── DATA TO PROCESS
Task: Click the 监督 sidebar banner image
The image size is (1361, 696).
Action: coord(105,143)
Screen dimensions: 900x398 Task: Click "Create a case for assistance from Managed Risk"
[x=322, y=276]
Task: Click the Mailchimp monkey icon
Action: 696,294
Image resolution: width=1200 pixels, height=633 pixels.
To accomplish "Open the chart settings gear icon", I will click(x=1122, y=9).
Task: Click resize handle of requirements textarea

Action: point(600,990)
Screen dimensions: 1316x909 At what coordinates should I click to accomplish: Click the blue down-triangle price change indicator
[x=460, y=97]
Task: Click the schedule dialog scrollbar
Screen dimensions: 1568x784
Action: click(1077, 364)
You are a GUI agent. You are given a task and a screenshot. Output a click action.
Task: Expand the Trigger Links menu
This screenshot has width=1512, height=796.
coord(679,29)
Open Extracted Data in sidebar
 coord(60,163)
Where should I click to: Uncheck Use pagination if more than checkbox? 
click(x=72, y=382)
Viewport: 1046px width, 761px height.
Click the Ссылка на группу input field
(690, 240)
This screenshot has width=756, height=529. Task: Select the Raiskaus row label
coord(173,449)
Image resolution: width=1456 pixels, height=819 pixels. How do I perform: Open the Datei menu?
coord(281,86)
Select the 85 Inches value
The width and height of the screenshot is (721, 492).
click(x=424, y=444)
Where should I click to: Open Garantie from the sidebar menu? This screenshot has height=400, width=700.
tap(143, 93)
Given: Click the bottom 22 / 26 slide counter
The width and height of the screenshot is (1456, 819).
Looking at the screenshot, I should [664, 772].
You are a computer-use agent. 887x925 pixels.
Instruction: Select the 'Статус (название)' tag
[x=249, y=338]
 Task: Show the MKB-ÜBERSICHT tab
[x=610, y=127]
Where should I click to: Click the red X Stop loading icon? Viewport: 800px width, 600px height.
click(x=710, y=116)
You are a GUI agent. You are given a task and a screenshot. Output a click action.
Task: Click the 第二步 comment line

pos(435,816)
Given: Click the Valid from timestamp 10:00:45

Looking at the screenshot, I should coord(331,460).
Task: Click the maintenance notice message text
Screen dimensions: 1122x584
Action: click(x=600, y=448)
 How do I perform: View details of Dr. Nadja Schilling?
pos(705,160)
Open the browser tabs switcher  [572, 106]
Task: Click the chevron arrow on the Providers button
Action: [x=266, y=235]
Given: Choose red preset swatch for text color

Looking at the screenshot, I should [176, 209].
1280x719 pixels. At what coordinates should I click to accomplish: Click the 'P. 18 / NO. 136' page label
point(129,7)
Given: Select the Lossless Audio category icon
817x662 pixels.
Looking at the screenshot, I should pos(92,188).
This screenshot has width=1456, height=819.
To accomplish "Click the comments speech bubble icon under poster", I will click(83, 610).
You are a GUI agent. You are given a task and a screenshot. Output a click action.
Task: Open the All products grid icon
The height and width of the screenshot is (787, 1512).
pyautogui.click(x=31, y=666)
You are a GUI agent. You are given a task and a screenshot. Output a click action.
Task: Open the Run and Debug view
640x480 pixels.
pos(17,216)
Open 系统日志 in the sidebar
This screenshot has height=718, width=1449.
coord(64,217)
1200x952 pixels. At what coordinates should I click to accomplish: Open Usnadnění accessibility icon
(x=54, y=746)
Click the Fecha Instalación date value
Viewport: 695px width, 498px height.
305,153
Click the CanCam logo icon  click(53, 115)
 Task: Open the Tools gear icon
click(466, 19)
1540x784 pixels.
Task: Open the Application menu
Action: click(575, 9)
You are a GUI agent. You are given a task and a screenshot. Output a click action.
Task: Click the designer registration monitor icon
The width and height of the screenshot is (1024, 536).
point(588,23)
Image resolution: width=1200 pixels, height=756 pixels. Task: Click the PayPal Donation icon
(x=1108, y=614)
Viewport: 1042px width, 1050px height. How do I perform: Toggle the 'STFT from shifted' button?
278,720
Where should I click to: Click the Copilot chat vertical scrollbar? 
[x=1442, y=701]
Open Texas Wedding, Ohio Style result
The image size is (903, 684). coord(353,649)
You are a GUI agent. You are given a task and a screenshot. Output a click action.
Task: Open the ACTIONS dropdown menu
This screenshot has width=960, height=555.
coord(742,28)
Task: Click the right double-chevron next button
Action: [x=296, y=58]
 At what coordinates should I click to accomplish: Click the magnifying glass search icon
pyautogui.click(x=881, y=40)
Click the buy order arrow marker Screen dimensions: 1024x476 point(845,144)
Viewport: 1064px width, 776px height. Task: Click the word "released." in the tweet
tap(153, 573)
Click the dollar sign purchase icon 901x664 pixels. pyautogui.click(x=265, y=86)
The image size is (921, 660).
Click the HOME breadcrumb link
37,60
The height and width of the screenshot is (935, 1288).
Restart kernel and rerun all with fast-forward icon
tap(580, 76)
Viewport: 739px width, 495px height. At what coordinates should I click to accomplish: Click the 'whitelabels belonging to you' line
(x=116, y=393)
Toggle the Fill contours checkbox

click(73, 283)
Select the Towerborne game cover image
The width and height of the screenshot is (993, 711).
────
◆ **EXERCISE DETAILS**
Retype all of the material above line for line, with no changes.

◆ **EXERCISE ANSWER**
Task: Click the 监督 sidebar banner image
The image size is (1361, 696).
Action: coord(105,143)
Screen dimensions: 900x398 Task: Click "Create a case for assistance from Managed Risk"
[x=322, y=276]
Task: Click the Mailchimp monkey icon
Action: 696,294
Image resolution: width=1200 pixels, height=633 pixels.
To accomplish "Open the chart settings gear icon", I will click(x=1122, y=9).
Task: Click resize handle of requirements textarea

Action: point(600,990)
Screen dimensions: 1316x909 At what coordinates should I click to accomplish: Click the blue down-triangle price change indicator
[x=460, y=97]
Task: Click the schedule dialog scrollbar
Screen dimensions: 1568x784
Action: click(1077, 364)
You are a GUI agent. You are given a task and a screenshot. Output a click action.
Task: Expand the Trigger Links menu
This screenshot has width=1512, height=796.
coord(679,29)
Open Extracted Data in sidebar
 coord(60,163)
Where should I click to: Uncheck Use pagination if more than checkbox? 
click(x=72, y=382)
Viewport: 1046px width, 761px height.
Click the Ссылка на группу input field
(690, 240)
This screenshot has width=756, height=529. Task: Select the Raiskaus row label
coord(173,449)
Image resolution: width=1456 pixels, height=819 pixels. How do I perform: Open the Datei menu?
coord(281,86)
Select the 85 Inches value
The width and height of the screenshot is (721, 492).
click(x=424, y=444)
Where should I click to: Open Garantie from the sidebar menu? This screenshot has height=400, width=700.
tap(143, 93)
Given: Click the bottom 22 / 26 slide counter
The width and height of the screenshot is (1456, 819).
Looking at the screenshot, I should [664, 772].
You are a computer-use agent. 887x925 pixels.
Instruction: Select the 'Статус (название)' tag
[x=249, y=338]
 Task: Show the MKB-ÜBERSICHT tab
[x=610, y=127]
Where should I click to: Click the red X Stop loading icon? Viewport: 800px width, 600px height.
click(x=710, y=116)
You are a GUI agent. You are given a task and a screenshot. Output a click action.
Task: Click the 第二步 comment line

pos(435,816)
Given: Click the Valid from timestamp 10:00:45

Looking at the screenshot, I should coord(331,460).
Task: Click the maintenance notice message text
Screen dimensions: 1122x584
Action: click(x=600, y=448)
 How do I perform: View details of Dr. Nadja Schilling?
pos(705,160)
Open the browser tabs switcher  [572, 106]
Task: Click the chevron arrow on the Providers button
Action: [x=266, y=235]
Given: Choose red preset swatch for text color

Looking at the screenshot, I should [176, 209].
1280x719 pixels. At what coordinates should I click to accomplish: Click the 'P. 18 / NO. 136' page label
point(129,7)
Given: Select the Lossless Audio category icon
817x662 pixels.
Looking at the screenshot, I should pos(92,188).
This screenshot has width=1456, height=819.
To accomplish "Click the comments speech bubble icon under poster", I will click(83, 610).
You are a GUI agent. You are given a task and a screenshot. Output a click action.
Task: Open the All products grid icon
The height and width of the screenshot is (787, 1512).
pyautogui.click(x=31, y=666)
You are a GUI agent. You are given a task and a screenshot. Output a click action.
Task: Open the Run and Debug view
640x480 pixels.
pos(17,216)
Open 系统日志 in the sidebar
This screenshot has height=718, width=1449.
coord(64,217)
1200x952 pixels. At what coordinates should I click to accomplish: Open Usnadnění accessibility icon
(x=54, y=746)
Click the Fecha Instalación date value
Viewport: 695px width, 498px height.
305,153
Click the CanCam logo icon  click(53, 115)
 Task: Open the Tools gear icon
click(466, 19)
1540x784 pixels.
Task: Open the Application menu
Action: click(575, 9)
You are a GUI agent. You are given a task and a screenshot. Output a click action.
Task: Click the designer registration monitor icon
The width and height of the screenshot is (1024, 536).
point(588,23)
Image resolution: width=1200 pixels, height=756 pixels. Task: Click the PayPal Donation icon
(x=1108, y=614)
Viewport: 1042px width, 1050px height. How do I perform: Toggle the 'STFT from shifted' button?
278,720
Where should I click to: Click the Copilot chat vertical scrollbar? 
[x=1442, y=701]
Open Texas Wedding, Ohio Style result
The image size is (903, 684). coord(353,649)
You are a GUI agent. You are given a task and a screenshot. Output a click action.
Task: Open the ACTIONS dropdown menu
This screenshot has width=960, height=555.
coord(742,28)
Task: Click the right double-chevron next button
Action: [x=296, y=58]
 At what coordinates should I click to accomplish: Click the magnifying glass search icon
pyautogui.click(x=881, y=40)
Click the buy order arrow marker Screen dimensions: 1024x476 point(845,144)
Viewport: 1064px width, 776px height. Task: Click the word "released." in the tweet
tap(153, 573)
Click the dollar sign purchase icon 901x664 pixels. pyautogui.click(x=265, y=86)
The image size is (921, 660).
Click the HOME breadcrumb link
37,60
The height and width of the screenshot is (935, 1288).
Restart kernel and rerun all with fast-forward icon
tap(580, 76)
Viewport: 739px width, 495px height. At what coordinates should I click to accomplish: Click the 'whitelabels belonging to you' line
(x=116, y=393)
Toggle the Fill contours checkbox

click(73, 283)
Select the Towerborne game cover image
The width and height of the screenshot is (993, 711).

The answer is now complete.